2026 年的國際政壇,正在上演一出最荒誕的黑色幽默。
在世界的這一頭,老川正頂著鋪天蓋地的咒罵,動用雷霆手段去拆除那個屠殺數萬同胞、輸出全球動蕩的獨裁政權。他在做一件最髒、最累、也最需要勇氣的“髒活”——把文明從魔鬼的牙縫裏摳出來。
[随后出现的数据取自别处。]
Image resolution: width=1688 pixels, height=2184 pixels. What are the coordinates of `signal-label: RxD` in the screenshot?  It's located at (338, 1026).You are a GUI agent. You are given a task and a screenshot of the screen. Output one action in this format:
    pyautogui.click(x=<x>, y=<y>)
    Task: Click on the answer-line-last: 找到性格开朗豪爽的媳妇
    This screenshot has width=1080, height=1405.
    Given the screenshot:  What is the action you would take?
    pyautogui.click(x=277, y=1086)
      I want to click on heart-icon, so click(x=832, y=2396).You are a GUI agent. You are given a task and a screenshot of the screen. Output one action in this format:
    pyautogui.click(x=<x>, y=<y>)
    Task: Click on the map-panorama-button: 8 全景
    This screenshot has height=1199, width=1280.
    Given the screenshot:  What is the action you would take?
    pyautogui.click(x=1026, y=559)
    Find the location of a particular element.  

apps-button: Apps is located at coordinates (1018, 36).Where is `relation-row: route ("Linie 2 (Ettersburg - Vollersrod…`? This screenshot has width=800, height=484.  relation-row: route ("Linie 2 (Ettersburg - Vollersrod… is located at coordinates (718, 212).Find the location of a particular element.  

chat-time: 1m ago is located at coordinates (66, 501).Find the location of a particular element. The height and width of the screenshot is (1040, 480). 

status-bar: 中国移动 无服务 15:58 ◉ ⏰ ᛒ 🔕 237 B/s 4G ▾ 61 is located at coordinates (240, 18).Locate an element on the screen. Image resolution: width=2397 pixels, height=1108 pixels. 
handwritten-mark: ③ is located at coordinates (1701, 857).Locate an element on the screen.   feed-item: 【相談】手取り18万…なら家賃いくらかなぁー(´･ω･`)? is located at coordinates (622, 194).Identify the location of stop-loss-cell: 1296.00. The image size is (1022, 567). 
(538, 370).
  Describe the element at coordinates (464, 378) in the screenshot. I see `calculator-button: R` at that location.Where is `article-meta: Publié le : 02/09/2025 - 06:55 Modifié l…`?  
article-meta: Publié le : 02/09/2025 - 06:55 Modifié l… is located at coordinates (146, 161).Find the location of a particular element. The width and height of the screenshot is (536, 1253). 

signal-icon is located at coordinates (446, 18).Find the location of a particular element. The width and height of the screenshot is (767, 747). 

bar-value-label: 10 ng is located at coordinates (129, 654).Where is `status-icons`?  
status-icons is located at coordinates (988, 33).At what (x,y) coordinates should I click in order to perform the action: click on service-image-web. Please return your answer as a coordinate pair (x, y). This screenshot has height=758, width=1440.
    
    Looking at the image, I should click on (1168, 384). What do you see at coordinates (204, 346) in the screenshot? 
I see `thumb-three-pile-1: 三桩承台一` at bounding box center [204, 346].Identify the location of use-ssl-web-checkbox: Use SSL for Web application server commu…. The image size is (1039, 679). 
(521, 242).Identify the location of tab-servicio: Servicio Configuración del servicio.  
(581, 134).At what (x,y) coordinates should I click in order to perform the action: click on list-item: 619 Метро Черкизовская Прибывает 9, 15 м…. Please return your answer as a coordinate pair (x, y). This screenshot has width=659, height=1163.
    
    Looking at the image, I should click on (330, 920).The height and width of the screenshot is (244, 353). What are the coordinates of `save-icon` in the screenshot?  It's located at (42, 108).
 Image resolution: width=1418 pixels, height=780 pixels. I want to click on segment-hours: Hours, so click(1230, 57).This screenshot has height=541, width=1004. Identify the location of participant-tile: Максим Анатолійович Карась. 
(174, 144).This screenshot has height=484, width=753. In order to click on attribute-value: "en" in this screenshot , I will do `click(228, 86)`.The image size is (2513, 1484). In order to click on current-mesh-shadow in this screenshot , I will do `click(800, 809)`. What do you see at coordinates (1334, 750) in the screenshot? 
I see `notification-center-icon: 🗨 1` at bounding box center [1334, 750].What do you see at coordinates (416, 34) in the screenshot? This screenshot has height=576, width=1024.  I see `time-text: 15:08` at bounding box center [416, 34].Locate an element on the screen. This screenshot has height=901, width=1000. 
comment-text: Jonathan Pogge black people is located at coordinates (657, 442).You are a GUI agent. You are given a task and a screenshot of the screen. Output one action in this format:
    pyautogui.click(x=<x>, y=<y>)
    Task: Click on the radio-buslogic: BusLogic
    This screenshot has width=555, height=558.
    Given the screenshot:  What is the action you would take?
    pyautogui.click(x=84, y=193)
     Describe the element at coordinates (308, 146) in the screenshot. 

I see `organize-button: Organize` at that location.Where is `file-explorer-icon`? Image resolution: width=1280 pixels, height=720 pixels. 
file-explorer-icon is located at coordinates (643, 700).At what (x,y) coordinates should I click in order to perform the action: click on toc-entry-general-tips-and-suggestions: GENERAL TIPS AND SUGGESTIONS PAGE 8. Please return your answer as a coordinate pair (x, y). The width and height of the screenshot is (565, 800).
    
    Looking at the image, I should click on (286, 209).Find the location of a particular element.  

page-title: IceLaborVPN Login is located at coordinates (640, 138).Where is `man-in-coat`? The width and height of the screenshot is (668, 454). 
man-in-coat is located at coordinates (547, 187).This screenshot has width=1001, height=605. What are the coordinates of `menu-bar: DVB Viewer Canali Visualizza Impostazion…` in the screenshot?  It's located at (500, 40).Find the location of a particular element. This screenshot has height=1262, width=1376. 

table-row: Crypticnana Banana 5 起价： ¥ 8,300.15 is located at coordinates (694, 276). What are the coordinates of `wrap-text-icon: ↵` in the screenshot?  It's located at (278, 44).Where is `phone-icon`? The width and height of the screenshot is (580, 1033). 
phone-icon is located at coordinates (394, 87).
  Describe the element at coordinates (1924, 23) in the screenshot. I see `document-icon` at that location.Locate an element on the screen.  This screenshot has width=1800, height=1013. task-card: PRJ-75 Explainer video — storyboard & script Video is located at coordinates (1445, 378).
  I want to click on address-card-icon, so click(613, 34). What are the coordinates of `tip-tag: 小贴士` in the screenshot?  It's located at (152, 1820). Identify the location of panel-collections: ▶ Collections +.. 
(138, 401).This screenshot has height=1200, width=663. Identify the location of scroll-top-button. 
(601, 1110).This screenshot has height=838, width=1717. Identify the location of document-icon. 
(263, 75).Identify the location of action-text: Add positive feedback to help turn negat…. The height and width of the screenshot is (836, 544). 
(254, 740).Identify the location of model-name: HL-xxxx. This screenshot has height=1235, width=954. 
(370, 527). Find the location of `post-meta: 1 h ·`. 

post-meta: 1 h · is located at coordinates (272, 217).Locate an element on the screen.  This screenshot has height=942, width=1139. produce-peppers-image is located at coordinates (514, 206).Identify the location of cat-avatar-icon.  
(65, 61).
而在世界的那一頭,那些坐在咖啡館裏、吹著冷氣、享受著自由秩序的白左和黃左們,卻在廢寢忘食地幹著另一件事:推翻這個正在拯救秩序的人。
這畫麵充滿了諷刺: 獨裁者在德黑蘭掃射平民時,這群精英在談論“多元文化”與“主權尊重”; 獨裁者在地下室研發毀滅性武器時,這群精英在談論“外交平衡”與“氣候協定”; 可當老川真的站出來,準備一次性終結這些噩夢時,這群人突然像被踩了尾巴一樣,跳出來高喊“民主受損”、“程序不正義”。
在他們扭曲的邏輯裏,那個遠在萬裏之外、滿手鮮血的獨裁者是可以“通過對話解決”的鄰居;而這個在自家門前、試圖修補漏風房屋、清理門口毒瘤的實幹家,反倒成了必須除之而後後的“公敵”。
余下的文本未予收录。